Apesar da ótima contextualização do livro a respeito de nossa época e do conceito do consumismo, nem todo consumo ocorre da forma descrita por Bauman. Consumimos também como recompensa por nosso trabalho e gratificação pessoal. Não necessariamente porque queremos entrar em determinados círculos. Obviamente que há o consumo para superar a insegurança pessoal que temos, incluindo o consumismo definido por Bauman, mas não necessariamente todo consumo é um ato de consumismo. O ser humano sempre consumiu. Também não é uma característica unicamente pertencente à modernidade o ato de consumir para melhorar nossa imagem social. 
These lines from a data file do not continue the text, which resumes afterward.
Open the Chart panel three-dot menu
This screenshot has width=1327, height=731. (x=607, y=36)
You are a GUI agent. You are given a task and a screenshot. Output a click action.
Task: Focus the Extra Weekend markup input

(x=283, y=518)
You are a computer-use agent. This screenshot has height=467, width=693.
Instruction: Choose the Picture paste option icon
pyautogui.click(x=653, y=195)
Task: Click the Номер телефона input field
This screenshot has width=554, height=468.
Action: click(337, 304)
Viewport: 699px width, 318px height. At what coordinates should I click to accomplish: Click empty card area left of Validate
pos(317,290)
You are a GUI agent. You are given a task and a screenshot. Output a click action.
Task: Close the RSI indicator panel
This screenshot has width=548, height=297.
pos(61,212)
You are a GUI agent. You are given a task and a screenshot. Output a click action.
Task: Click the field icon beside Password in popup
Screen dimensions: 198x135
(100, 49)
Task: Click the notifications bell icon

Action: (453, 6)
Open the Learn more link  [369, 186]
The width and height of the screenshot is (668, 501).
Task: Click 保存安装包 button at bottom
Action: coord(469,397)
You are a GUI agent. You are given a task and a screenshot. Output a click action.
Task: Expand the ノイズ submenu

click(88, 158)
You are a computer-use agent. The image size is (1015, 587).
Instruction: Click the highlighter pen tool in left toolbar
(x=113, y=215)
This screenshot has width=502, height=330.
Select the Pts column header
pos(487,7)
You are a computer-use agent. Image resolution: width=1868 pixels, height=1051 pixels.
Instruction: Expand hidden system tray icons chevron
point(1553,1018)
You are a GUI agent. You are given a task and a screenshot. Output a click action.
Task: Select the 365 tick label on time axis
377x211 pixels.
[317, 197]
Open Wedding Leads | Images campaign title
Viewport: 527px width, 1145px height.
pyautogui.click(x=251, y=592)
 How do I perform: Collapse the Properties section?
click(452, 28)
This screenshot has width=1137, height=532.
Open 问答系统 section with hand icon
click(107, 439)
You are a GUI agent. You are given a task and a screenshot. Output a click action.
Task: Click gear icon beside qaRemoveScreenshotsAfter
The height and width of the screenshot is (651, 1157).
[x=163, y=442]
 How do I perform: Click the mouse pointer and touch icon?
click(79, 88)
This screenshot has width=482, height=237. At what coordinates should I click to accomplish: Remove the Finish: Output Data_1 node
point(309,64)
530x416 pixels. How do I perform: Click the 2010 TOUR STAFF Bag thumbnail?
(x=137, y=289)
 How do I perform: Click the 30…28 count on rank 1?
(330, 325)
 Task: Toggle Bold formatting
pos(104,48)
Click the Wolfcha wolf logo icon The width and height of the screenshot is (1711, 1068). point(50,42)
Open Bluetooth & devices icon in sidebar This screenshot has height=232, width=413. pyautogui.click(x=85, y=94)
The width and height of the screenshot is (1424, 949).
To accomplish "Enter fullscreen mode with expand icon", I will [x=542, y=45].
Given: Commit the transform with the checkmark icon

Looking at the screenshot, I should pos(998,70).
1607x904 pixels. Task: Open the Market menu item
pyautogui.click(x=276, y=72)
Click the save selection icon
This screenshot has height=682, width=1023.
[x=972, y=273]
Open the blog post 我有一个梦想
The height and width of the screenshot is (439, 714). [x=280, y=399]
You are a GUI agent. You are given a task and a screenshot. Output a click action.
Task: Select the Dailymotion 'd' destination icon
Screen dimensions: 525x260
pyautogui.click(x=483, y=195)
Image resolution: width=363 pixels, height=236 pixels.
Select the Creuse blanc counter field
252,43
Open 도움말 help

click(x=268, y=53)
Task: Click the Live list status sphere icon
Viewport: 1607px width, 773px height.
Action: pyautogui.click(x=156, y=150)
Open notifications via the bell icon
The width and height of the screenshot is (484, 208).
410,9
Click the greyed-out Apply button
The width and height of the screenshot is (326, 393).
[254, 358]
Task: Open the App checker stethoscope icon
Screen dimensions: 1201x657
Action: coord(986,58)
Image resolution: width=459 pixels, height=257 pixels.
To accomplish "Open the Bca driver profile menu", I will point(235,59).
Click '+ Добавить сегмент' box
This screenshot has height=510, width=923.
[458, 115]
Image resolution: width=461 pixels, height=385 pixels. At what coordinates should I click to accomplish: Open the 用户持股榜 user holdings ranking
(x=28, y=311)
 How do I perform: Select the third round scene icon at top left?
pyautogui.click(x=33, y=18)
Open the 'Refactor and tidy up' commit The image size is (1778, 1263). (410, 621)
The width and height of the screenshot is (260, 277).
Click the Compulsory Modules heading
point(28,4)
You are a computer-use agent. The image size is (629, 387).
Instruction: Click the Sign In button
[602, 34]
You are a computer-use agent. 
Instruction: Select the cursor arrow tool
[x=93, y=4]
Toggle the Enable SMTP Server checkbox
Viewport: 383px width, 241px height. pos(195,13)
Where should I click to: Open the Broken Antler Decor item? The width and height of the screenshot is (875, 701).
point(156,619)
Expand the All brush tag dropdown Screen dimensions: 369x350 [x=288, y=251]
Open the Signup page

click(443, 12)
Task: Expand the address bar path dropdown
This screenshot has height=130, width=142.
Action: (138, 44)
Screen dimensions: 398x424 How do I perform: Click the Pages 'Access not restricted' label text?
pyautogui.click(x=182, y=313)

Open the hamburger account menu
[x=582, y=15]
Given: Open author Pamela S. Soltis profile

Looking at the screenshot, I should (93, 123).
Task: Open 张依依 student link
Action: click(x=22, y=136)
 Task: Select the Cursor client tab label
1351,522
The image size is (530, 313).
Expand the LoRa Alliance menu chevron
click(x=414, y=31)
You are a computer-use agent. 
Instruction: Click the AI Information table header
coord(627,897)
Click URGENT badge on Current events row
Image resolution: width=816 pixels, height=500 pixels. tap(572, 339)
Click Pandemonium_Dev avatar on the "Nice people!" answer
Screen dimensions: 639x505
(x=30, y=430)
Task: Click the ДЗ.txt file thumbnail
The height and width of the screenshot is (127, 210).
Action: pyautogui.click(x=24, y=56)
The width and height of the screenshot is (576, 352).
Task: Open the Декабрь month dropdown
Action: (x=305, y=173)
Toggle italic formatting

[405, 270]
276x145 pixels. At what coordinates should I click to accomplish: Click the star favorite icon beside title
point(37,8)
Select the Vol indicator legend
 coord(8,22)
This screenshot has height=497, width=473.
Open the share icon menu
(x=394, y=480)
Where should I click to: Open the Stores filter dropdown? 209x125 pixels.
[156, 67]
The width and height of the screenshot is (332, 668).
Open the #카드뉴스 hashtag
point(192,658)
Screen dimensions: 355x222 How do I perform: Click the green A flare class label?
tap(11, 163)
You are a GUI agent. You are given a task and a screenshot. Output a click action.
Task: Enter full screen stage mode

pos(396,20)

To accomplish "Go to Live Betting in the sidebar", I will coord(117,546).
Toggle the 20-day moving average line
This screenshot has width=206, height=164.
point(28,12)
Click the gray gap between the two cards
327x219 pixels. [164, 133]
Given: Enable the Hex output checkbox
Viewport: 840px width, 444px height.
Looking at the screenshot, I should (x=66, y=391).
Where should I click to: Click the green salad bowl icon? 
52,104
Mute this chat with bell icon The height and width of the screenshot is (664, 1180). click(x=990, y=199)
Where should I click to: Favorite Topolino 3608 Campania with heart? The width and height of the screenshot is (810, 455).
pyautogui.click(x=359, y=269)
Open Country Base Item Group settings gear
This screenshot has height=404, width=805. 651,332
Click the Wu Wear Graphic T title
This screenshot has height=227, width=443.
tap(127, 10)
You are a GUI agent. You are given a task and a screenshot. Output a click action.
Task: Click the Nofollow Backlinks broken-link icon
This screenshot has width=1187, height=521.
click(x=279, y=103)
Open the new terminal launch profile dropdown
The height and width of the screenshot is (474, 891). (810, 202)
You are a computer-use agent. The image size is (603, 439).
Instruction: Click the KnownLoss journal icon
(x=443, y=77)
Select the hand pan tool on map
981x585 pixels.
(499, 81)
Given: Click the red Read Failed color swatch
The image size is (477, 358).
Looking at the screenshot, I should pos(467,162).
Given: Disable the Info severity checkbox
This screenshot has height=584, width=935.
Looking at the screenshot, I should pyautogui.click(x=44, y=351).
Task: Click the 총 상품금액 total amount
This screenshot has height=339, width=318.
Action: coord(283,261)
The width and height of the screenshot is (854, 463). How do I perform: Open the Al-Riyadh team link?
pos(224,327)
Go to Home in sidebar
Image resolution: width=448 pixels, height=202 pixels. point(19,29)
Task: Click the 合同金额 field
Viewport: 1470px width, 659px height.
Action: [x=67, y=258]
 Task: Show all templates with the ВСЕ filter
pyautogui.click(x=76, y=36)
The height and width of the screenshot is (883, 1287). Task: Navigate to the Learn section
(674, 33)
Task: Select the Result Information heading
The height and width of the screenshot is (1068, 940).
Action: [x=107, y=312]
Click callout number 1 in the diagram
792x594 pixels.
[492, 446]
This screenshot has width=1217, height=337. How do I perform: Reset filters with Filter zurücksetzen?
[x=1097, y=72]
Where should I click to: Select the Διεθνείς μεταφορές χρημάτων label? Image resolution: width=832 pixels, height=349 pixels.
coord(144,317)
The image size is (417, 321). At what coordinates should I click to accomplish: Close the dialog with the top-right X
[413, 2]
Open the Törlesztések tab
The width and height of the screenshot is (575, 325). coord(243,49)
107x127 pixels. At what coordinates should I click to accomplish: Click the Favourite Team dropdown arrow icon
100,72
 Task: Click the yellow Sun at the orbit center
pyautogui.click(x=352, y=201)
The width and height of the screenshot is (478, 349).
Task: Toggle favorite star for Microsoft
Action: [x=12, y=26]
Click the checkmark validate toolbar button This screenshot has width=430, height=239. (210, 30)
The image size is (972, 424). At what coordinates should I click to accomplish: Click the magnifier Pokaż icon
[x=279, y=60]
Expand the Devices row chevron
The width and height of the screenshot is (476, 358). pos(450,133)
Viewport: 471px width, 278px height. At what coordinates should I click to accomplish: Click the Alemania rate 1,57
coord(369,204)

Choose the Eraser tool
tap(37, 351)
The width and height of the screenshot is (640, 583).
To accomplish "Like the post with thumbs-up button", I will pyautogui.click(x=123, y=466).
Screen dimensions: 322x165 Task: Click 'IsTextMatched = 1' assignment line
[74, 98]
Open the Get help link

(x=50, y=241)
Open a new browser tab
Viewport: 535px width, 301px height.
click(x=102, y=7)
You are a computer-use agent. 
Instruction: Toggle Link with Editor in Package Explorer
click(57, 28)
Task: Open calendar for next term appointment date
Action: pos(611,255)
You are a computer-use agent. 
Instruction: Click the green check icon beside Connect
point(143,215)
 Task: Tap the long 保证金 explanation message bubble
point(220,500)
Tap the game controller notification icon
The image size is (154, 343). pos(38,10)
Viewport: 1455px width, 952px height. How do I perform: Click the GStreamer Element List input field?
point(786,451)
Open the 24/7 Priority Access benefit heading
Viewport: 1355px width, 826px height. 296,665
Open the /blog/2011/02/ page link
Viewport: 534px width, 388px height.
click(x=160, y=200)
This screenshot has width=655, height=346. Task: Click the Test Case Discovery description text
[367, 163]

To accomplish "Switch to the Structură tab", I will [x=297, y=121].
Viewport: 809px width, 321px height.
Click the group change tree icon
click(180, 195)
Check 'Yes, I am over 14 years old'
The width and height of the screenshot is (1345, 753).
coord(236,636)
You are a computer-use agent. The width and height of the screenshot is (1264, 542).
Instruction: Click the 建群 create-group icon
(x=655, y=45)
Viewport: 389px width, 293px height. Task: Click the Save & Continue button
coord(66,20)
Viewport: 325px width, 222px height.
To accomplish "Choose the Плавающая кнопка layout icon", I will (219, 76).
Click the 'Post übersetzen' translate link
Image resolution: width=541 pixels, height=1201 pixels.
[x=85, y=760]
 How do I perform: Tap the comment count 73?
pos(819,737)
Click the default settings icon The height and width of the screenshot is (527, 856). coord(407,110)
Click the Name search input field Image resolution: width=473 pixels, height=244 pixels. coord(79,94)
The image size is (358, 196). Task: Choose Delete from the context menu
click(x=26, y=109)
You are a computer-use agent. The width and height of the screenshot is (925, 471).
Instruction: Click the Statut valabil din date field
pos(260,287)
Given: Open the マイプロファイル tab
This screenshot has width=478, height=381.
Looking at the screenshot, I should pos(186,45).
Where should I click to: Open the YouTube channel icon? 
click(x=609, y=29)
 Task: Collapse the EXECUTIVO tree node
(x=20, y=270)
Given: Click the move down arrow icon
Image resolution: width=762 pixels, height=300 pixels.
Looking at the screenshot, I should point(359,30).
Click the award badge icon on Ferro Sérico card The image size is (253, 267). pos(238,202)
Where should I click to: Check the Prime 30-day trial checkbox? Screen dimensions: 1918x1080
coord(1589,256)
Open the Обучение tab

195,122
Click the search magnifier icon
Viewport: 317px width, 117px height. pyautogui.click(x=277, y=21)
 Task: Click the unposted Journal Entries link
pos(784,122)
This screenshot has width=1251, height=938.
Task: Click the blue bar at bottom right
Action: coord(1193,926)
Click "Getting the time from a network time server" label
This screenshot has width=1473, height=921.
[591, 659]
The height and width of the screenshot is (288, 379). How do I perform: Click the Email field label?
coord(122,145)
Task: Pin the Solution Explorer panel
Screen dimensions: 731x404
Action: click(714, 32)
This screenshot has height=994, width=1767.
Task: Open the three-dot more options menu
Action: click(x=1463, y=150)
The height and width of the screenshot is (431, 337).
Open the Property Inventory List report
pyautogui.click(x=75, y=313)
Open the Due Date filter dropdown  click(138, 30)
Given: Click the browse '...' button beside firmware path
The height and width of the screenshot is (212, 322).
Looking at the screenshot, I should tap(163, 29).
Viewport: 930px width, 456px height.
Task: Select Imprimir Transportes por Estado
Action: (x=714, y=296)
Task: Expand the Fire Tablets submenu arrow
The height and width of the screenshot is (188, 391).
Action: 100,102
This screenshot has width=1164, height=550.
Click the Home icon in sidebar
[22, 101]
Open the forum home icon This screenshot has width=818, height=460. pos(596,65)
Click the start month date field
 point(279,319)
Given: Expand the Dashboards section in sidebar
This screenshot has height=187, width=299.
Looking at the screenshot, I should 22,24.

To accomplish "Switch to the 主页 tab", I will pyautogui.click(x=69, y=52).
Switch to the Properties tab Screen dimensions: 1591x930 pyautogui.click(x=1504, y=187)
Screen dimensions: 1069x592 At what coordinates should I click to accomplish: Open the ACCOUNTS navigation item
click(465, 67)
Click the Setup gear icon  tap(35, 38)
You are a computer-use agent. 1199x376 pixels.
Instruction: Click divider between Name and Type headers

Minha última ressalva é que às vezes me parece que Bauman supõe existir uma "trama" do sistema para criar a sociedade do consumo. Discordo dessa interpretação. O que ocorre é o esforço de milhares de empresas através do marketing. Elas precisam vender suas mercadorias para sobreviverem no mercado. Há, portanto, intensa competição pela melhora de produtos e serviços. Bauman deixou de citar que nós consumidores também somos beneficiados pelas inovações de produtos, bem como pela enxurrada de mercadorias. A comodidade e o padrão de vida que desfrutamos hoje é algo inédito. É o mesmo equívoco de analistas que tratam o mercado financeiro como uma "coisa". Tanto o mercado financeiro quanto a pressão para consumirmos decorre do esforço de milhares de empresas e agentes.  

Essas observações não invalidam o livro de Bauman. É um livro muito bom. Não tenho dúvidas disso. Ele mais acerta do que escorrega na discussão e construção da sociedade em que vivemos. Gosto desse tipo de leitura porque ela me deixa mais atento ao meu comportamento e me educa a respeito do mundo em que vivo. 

No final das contas, existe o consumismo e existe o consumo normal. Resta a nós sabermos navegar neste mundo, com prudência e moderação. Nos conhecer talvez seja um bom passo inicial para não cairmos nas armadilhas mostradas por Bauman.